---------- Given entries
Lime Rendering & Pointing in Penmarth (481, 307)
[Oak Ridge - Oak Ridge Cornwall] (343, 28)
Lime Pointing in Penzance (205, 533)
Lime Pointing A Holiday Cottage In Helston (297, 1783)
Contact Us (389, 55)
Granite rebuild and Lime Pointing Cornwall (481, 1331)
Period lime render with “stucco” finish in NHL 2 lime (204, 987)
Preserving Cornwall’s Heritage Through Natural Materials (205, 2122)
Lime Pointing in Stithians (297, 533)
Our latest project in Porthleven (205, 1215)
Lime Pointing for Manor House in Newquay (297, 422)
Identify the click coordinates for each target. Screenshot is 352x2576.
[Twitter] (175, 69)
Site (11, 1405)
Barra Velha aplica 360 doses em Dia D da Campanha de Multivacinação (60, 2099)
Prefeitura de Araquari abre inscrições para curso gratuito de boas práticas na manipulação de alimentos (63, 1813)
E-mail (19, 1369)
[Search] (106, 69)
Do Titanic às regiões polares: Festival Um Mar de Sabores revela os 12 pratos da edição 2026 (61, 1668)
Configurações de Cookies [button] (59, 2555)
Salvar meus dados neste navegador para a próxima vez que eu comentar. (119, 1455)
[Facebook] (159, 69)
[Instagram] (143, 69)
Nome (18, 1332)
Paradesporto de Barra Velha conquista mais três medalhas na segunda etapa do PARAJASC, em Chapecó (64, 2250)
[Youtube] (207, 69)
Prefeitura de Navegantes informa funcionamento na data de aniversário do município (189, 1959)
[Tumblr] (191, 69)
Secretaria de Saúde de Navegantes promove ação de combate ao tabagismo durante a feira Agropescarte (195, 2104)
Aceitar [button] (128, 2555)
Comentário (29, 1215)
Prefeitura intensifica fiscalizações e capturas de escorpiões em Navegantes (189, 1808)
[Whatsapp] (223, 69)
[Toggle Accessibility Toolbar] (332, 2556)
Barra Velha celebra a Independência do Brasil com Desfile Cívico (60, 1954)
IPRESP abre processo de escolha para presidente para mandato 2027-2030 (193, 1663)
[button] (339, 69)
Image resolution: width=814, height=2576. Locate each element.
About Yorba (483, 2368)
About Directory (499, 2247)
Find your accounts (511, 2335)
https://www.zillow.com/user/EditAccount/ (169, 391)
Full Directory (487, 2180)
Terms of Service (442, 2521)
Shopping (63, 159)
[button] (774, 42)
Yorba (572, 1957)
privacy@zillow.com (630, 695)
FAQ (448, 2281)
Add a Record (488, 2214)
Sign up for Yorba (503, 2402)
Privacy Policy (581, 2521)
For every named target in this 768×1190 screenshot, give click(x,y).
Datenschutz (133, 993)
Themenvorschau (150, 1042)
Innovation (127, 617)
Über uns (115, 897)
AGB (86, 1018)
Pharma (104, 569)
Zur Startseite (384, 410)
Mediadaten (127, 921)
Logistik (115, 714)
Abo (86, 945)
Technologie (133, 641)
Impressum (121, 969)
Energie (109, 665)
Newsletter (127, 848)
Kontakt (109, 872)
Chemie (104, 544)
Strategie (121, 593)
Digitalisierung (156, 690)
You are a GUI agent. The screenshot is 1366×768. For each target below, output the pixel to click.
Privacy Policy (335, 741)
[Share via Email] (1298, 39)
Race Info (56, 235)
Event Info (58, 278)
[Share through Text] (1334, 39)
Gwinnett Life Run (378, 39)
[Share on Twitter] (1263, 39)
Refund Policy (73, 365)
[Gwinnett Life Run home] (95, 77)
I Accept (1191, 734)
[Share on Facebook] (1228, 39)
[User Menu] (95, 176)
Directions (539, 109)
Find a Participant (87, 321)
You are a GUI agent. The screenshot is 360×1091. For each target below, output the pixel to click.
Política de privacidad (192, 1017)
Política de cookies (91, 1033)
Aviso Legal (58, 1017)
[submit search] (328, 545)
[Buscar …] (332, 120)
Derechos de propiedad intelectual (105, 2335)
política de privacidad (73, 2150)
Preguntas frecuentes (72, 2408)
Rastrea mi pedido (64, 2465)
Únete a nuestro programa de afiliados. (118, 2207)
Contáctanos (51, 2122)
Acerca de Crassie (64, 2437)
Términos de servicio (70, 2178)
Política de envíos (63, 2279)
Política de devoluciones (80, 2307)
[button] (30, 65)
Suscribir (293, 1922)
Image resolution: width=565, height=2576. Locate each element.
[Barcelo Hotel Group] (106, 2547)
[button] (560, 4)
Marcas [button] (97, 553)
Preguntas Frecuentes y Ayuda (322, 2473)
--------------------
[Task item]:
Please transcribe exactly the lines above from the line that has "[Facebook] (159, 69)" up to and including the line that has "[Youtube] (207, 69)"; no other line belongs in the answer.

[Response]:
[Facebook] (159, 69)
[Instagram] (143, 69)
Nome (18, 1332)
Paradesporto de Barra Velha conquista mais três medalhas na segunda etapa do PARAJASC, em Chapecó (64, 2250)
[Youtube] (207, 69)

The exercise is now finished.